Clinical symptoms of NEC, as well as imaging findings that are characteristic of NEC, were evaluated in all neonates included in the study.

- Clinical signs: (1) Bilious gastric fluid; (2) hematochezia; (3) abdominal distension; (4) abdominal rigidity

- Imaging investigations: (1) Pneumatosis in ultrasound (US); (2) portal venous gas in US; (3) free air in US; (4) pneumatosis in X-Ray (RX); (5) portal venous gas in RX; (6) free air in RX; (7) football sign in RX.

In addition, intestinal histology from the pathology department of the UKE of 24 NEC patients of the current cohort, in whom tissue samples were available, were reassessed. Upon further analysis, based on our classification criteria, 16 of the 24 were considered iNEC patients, while the remaining eight were included in the cNEC group. Immunohistochemical staining for NE and MPO (neutrophil activation and recruitment) and citrullinated Histone H3 (H3cit, NETs formation) were assessed by a pathologist blinded to the study and evaluated as follows:

- None (0)—no signs of tissue staining

- Mild (1)—small amount of tissue staining

- Medium (2)—medium amount of tissue staining

- Severe (3)—large amount of tissue staining.

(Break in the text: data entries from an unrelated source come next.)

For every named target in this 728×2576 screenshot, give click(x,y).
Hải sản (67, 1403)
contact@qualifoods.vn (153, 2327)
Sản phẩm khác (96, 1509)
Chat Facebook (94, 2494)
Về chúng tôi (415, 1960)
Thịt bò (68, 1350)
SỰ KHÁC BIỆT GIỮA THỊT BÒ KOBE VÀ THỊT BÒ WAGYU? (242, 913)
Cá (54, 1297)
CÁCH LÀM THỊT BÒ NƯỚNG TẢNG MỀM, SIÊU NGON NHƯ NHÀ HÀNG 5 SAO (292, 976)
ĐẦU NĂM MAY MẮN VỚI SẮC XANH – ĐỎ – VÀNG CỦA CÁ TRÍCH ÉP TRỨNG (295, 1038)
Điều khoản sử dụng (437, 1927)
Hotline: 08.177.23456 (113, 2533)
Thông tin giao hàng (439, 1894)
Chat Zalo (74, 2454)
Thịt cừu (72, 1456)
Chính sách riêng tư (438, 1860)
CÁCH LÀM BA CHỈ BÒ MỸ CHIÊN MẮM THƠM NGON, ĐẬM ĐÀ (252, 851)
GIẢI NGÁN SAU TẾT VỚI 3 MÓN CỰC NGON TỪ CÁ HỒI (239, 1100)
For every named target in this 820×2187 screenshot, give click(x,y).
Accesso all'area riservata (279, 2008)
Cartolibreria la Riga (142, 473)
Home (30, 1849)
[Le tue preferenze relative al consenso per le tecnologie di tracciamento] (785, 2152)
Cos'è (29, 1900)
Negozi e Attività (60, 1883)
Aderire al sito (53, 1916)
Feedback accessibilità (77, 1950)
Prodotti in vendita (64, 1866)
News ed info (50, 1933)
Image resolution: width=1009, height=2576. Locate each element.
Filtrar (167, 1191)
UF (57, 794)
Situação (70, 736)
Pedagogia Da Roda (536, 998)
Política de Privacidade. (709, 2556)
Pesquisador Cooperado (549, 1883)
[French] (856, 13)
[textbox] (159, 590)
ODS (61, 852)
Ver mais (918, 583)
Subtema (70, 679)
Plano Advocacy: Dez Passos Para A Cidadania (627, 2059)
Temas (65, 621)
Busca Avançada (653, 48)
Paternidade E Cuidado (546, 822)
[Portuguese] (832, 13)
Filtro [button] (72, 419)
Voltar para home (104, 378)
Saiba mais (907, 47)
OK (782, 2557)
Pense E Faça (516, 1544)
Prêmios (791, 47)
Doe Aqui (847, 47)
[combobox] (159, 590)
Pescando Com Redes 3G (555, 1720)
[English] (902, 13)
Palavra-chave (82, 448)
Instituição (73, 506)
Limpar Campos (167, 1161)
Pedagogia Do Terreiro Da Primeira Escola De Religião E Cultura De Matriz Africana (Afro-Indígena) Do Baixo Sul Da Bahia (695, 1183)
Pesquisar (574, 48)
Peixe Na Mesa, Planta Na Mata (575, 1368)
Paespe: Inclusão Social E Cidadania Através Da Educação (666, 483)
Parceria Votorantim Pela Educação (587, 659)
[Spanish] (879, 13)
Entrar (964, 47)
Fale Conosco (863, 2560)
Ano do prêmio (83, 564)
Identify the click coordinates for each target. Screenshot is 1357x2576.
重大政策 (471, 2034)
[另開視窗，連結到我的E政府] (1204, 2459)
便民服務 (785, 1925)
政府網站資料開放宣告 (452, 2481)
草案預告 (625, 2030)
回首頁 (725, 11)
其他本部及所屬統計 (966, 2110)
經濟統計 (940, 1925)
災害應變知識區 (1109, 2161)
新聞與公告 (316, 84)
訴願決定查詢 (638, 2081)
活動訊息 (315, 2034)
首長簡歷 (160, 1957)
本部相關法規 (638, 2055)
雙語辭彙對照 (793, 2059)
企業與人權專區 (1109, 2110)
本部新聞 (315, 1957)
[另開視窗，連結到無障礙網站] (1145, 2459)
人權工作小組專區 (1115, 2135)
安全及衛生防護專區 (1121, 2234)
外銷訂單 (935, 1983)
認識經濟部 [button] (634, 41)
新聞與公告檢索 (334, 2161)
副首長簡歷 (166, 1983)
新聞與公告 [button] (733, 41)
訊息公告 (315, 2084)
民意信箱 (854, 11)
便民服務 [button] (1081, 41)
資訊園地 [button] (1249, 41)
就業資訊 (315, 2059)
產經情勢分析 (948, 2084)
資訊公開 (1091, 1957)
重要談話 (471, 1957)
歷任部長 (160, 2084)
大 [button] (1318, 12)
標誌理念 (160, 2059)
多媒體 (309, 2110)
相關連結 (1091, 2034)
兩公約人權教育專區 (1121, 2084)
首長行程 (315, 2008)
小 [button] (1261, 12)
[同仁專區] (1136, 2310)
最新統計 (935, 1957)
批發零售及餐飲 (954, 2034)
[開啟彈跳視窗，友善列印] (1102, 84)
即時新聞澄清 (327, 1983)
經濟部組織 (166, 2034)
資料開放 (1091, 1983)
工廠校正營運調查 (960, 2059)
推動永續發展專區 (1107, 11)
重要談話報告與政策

All data were analyzed using SPSS Statistics 26 (IBM, NY, USA) and GraphPad Prism 8 (GraphPad, CA, USA). Differences between groups were calculated using the t-test or Mann-Whitney test for ordinal data. Data are presented as mean ± standard deviation (SD). For association between factors, Spearman's Rho was utilized. For all tests, the level of significance was set at < 0.05.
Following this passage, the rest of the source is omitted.